▶ [Texto de lectura]
★ ★ ★
Radicalismo liberal
Clásicos y comerciales
POR CHRISTOPHER DOMÍNGUEZ MICHAEL
Pasó por México hace unas semanas Cayetana Álvarez de Toledo y como es habitual tratándose de ella, causó mucho ruido. No dijo nada, en Puebla, que sea desconocido por medio planeta: que el Estado mexicano, a lo largo de casi todo el siglo XXI, ha sido omiso en la razón de ser del Estado mismo, la de monopolizar la violencia para garantizar la seguridad de todos sus ciudadanos. Para sorpresa de propios y extraños, la izquierda, en su turno desde 2018, ha militarizado el país para —vaya paradoja— ofrecer paso franco y patente de corso al narcotráfico, la forma más vil del capitalismo salvaje.
★ ★ ★
▶ [Tareas a realizar]
1/ ¿Puedes imprimir tal cual el fragmento de la columna sobre la visita de Cayetana Álvarez de Toledo que comienza en las palabras "Radicalismo liberal" y termina después de "del capitalismo salvaje."?
2/ ¿Cómo continúa la columna sobre la visita de Cayetana Álvarez de Toledo? Escribe lo que sigue a partir de su última oración.

▶ [Información proporcionada]
★ ★ ★
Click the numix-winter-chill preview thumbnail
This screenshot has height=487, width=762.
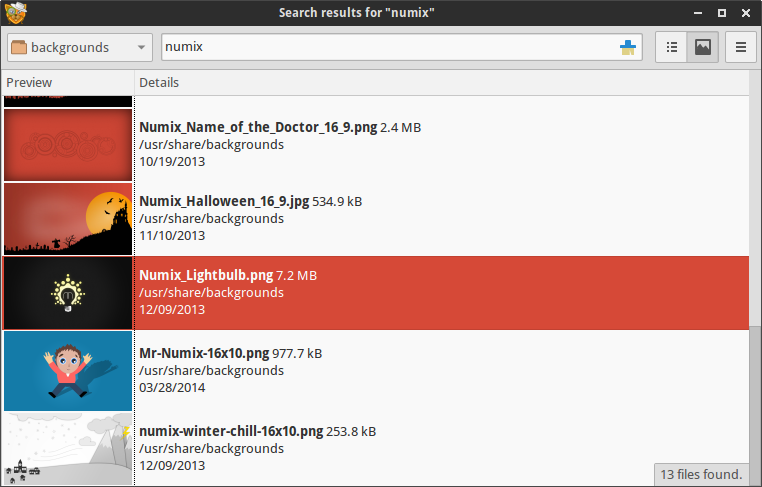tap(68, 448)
★ ★ ★
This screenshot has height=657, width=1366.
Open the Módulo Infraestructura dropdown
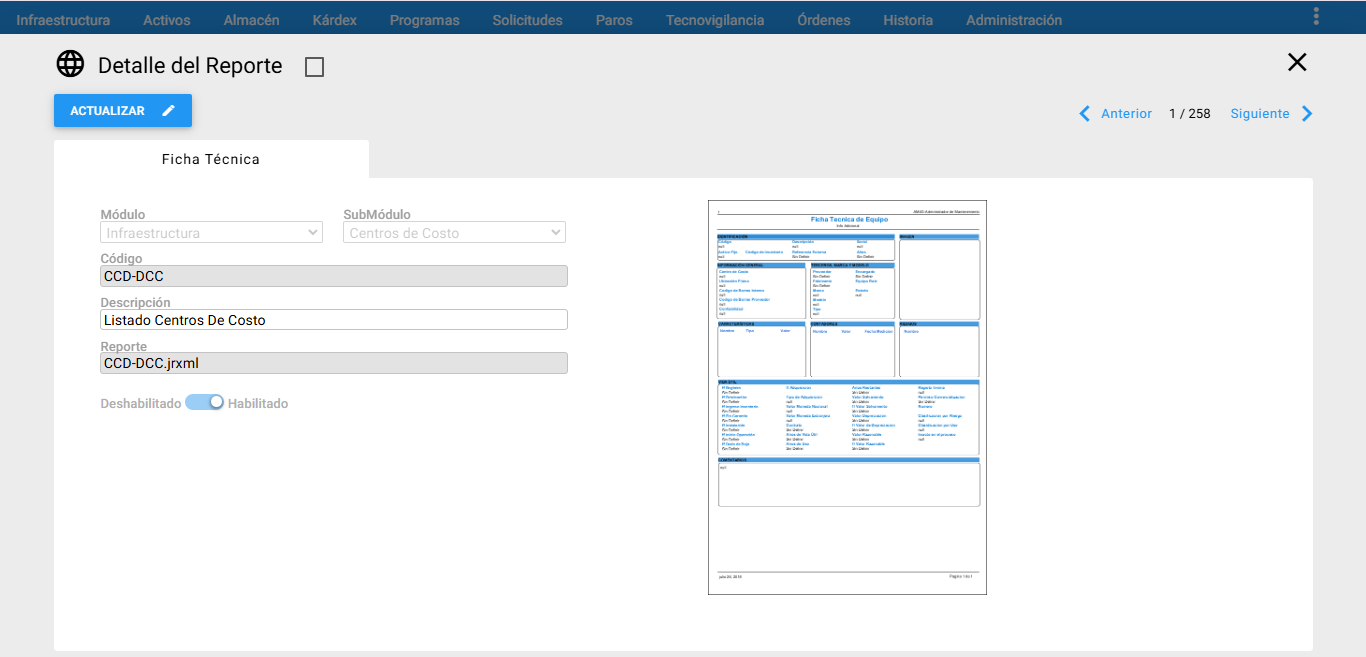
★ ★ ★
▶ [Respuestas del ejercicio]
1/
Radicalismo liberal
Clásicos y comerciales
POR CHRISTOPHER DOMÍNGUEZ MICHAEL
Pasó por México hace unas semanas Cayetana Álvarez de Toledo y como es habitual tratándose de ella, causó mucho ruido. No dijo nada, en Puebla, que sea desconocido por medio planeta: que el Estado mexicano, a lo largo de casi todo el siglo XXI, ha sido omiso en la razón de ser del Estado mismo, la de monopolizar la violencia para garantizar la seguridad de todos sus ciudadanos. Para sorpresa de propios y extraños, la izquierda, en su turno desde 2018, ha militarizado el país para —vaya paradoja— ofrecer paso franco y patente de corso al narcotráfico, la forma más vil del capitalismo salvaje.

2/
A esa declaración, sumó Álvarez de Toledo su condena al populismo reinante en México. De ser idiosincrático, el nuestro, poco puede ufanarse, siendo parte de una epidemia mundial que ha vuelto obsoleta la distinción clásica entre izquierdas y derechas. Y si alguien, en el mundo hispanoamericano, tiene autoridad para repudiar el populismo, es ella. Aceptó ser diputada en Barcelona, por el Partido Popular, sin saber catalán y habiendo nacido en Madrid, porque la constitución peninsular lo autoriza. A su linaje frondista lo animaba el propósito, en 2019, de picarle la cresta al separatismo catalanista, una forma de nacionalpopulismo que el gobierno de Pedro Sánchez, con su reciente amnistía para los golpistas y los prevaricadores del Proceso de 2017, ha terminado por legitimar. Desde el primer día, Álvarez de Toledo puso los puntos sobre las íes: todo nacionalismo es xenofobia y los nacionalismos contemporáneos hacen de la identidad —sea étnica, sexual o religiosa— esa Quinta Columna que traiciona, desde la retaguardia, a la tradición liberal de Occidente. Álvarez de Toledo, como el comunista Pasolini, arropa a los policías golpeados, los verdaderos proletarios, y no a los estudiantes iracundos.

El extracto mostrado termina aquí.